Single by Kygo and Dean Lewis

from the album Thrill of the Chase
- Released: 1 July 2022
- Length: 3:22
- Label: RCA, Sony
- Songwriters: Kyrre Gørvell-Dahll; Dean Lewis; Adeliz Calderon; Anita Jobby;
- Producers: Kygo; Stewart;

Kygo singles chronology
| "Freeze" (2022) | "Never Really Loved Me" (2022) | "Lost Without You" (2022) |

Dean Lewis singles chronology
| "Hurtless" (2022) | "Never Really Loved Me" (2022) | "Lost Without You" (2022) |

Lyric video
- "Never Really Loved Me" on YouTube

= Never Really Loved Me =

2022 single by Kygo and Dean Lewis

"Never Really Loved Me" is a song by Norwegian record producer and DJ Kygo and Australian singer and songwriter Dean Lewis. It was released on 1 July 2022.

==Reception==
Samuel from EDM Tunes called the song "a sensational classic" saying "The track is filled with memorable lyrics and Kygo style piano rifts.
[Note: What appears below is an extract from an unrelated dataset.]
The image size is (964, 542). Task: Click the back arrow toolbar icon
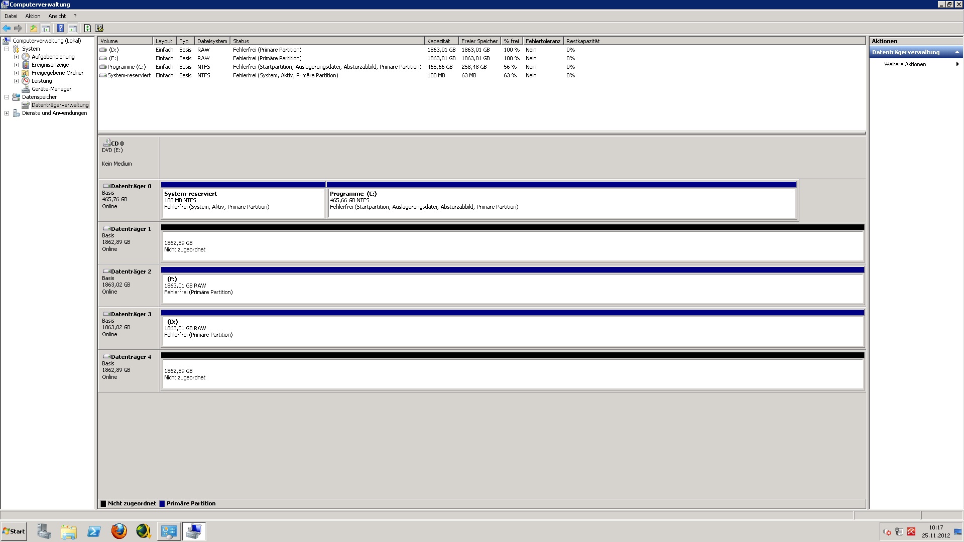(x=7, y=28)
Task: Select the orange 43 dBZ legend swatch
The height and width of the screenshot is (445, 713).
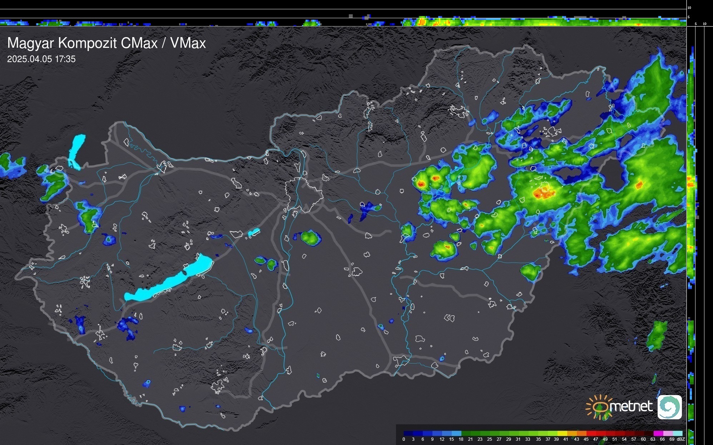Action: [581, 433]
It is a beautiful creation that continues Kygo's legacy of being the tropical house king."

==Charts==

Weekly chart performance for "Never Really Loved Me"
| Chart (2022) | Peak position |
|---|---|
| Norway (VG-lista) | 14 |
| Sweden (Sverigetopplistan) | 16 |
| Switzerland (Schweizer Hitparade) | 100 |
| US Hot Dance/Electronic Songs (Billboard) | 17 |

==Certifications==

Certifications for "Never Really Loved Me"
| Region | Certification | Certified units/sales |
| Sweden (GLF) | Gold | 4,000,000^{†} |
^{†} Streaming-only figures based on certification alone.